- _What to work on_
Transcribe the entire listing exactly.

- _Dataset entries_
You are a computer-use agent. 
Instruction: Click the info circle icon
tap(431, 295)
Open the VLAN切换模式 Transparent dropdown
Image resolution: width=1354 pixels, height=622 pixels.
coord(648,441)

- _Finished task_
You are a computer-use agent. 
Instruction: Click the info circle icon
tap(431, 295)
Open the VLAN切换模式 Transparent dropdown
Image resolution: width=1354 pixels, height=622 pixels.
coord(648,441)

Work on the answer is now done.